— GIVEN EXERCISE —
Reproduce the passage on the business case for building brands word for word, from its title through its final sentence.

— EXCERPT TO READ —
-----
The Business Case For Building Brands

Derrick DayeDecember 22, 20164 min

In the managerial pecking order within most organizations, finance occupies a more central role than the flimsy business of marketing.

Financial people use complex terms like ‘derivatives’ and ‘collateralized debt obligations’, and deal with multibillion-dollar sums on a daily basis. Marketers are a simpler mob, occupying their time with more basic duties, such as brand building and customer satisfaction.

However, when you think about it, shouldn’t it be the other way around? Shouldn’t the marketer, who builds the brand and works with the consumers who pay for everything, have a more exalted position than the manager who simply accounts for and invests the resulting income? Given the corporate shenanigans in the financial sector that emerge on a regular basis, doesn’t it make more sense to trust the marketers who generate value, rather than the incomprehensible financial markets that just seem to lose it?

Brands continue to provide empirical evidence that marketing does indeed beat finance. That evidence is mounting. The next time you are asked to make a case for building a strong brand refer to the following eight fact-based insights.
-----
— RECORDS PROVIDED —

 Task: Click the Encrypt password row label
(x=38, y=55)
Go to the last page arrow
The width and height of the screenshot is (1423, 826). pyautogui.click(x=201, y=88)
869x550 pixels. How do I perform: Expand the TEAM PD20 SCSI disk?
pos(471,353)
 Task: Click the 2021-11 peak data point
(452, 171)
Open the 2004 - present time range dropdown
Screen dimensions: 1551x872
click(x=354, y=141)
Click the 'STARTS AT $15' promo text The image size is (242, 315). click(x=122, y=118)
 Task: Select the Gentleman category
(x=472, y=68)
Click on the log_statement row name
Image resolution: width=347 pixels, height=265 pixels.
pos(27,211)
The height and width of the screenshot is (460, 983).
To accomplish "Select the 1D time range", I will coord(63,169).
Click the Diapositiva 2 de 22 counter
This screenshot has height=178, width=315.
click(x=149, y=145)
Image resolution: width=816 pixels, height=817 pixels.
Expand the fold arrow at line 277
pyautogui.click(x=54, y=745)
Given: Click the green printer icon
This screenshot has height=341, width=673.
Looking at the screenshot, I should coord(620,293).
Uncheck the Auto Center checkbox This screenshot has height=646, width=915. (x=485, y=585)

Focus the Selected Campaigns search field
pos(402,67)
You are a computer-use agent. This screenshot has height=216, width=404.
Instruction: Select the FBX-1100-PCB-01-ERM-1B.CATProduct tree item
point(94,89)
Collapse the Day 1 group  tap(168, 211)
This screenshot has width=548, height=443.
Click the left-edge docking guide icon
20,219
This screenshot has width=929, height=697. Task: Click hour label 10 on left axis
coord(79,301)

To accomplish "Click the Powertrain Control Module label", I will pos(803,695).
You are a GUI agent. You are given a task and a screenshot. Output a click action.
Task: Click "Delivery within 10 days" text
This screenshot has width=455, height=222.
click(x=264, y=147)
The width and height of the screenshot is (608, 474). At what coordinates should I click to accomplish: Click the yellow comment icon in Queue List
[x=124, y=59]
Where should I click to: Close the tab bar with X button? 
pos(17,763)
-----
— SOLUTION FOR THIS PROBLEM —
The Business Case For Building Brands

Derrick DayeDecember 22, 20164 min

In the managerial pecking order within most organizations, finance occupies a more central role than the flimsy business of marketing.

Financial people use complex terms like ‘derivatives’ and ‘collateralized debt obligations’, and deal with multibillion-dollar sums on a daily basis. Marketers are a simpler mob, occupying their time with more basic duties, such as brand building and customer satisfaction.

However, when you think about it, shouldn’t it be the other way around? Shouldn’t the marketer, who builds the brand and works with the consumers who pay for everything, have a more exalted position than the manager who simply accounts for and invests the resulting income? Given the corporate shenanigans in the financial sector that emerge on a regular basis, doesn’t it make more sense to trust the marketers who generate value, rather than the incomprehensible financial markets that just seem to lose it?

Brands continue to provide empirical evidence that marketing does indeed beat finance. That evidence is mounting. The next time you are asked to make a case for building a strong brand refer to the following eight fact-based insights.